The original plate for a scene of Chris and Katie exploring the afterlife.

The final shot was enabled with extensive development of tracking techniques, optical flow and a specialized particles tool to produce the painterly effects.

 

VFX Voice: How was this developed further for What Dreams May Come?

Brooks: The first thing we did was get the film studio to give us some money to test this, and we went out and shot some footage of a guy walking through a forest in South Carolina. We selected two shots from that, and we had hired a programmer, Pierre Jasmin, who had a particle system that he’d written. Pierre was one of the original programmers of Discreet Logic, and he went on to co-found RE:Vision Effects.

Pierre had written a particle system that would take an image and analyze the color per pixel. Then what we did was generate paint strokes. We physically painted a bunch of paint strokes that had white, blue and red paint mixed into it. So you can imagine these slightly Monet-like strokes of different shapes and sizes that you saw the three pigments in. We scanned them all in and we used the color of the pixels – the white, blue and red channels – to drive the movement. For example, on the photography, let’s say it was green grass; it would look at that green pixel and go, okay, if the base color is green, it would do some variations based on that.

In Pierre’s system we generated layers of particles with optical flow with these paint strokes. We had rules for orientation, depth, and all sorts of different variations. In essence, we would apply a traditional painter’s algorithm, i.e., the way you might paint from the background to the foreground in terms of how we would paint the sky and how we paint the horizon.
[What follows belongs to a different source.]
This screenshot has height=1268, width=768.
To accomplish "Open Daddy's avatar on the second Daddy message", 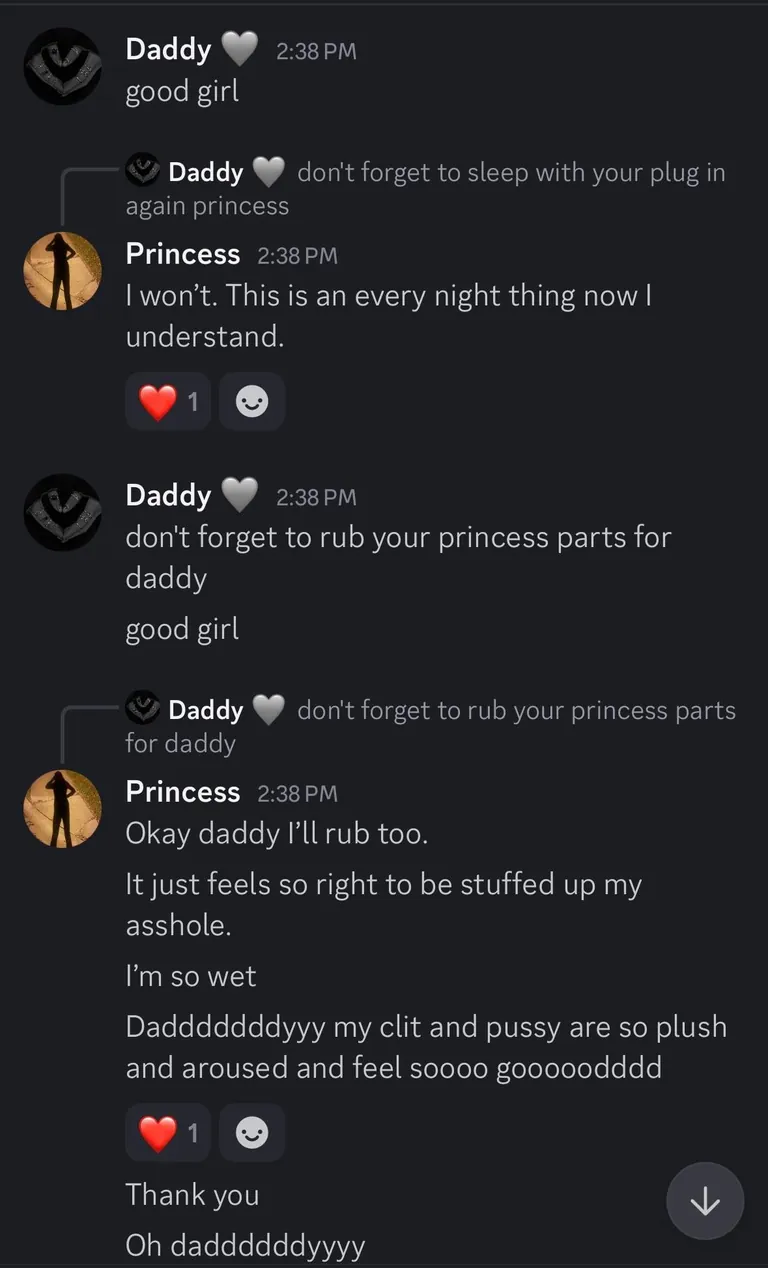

And we essentially segmented the image into different alpha channels. So when you look at the image, it would be maybe 10 different maps or different depths.

What Dreams May Come was basically greenlit on the back of this test. Everybody realized it was possible that we could actually film in amazing locations, and be able to transform it into a moving painting without it looking kind of like kitsch or CG or over-processed.

Interestingly, we did this What Dreams May Come test – which was really successful – and right after that we did the test for bullet time using a similar technique, but without the particles. Bullet time was more about frame interpolation where we set up all these multiple cameras and interpolated across with these different camera views.

VFX Voice: Once you were in production, what things were being done on set to help with the optical flow process later on?

Brooks: We’d also been developing the use of Lidar for visual effects production. We were Lidar scanning the landscapes and getting tracking information and spacial information for the environment that helped us generate depth maps and to generate 3D data. This seems trivial today, but at the time we were absolutely using Lidar in a way that it hadn’t been used before. At that point it was still used mostly for engineering. We were scanning trees – all sorts of stuff – and learning how to segment all that point-value information, surface it, and abbreviate it so that we could use it in our paintings.

With all this information we had, we were able to just keep tweaking the imagery, and we learned so much along the way. One of those little tricks we learned was, as we were moving paint along we could kind of accumulate it and sort of smear it. As the camera moved it would be self-smearing.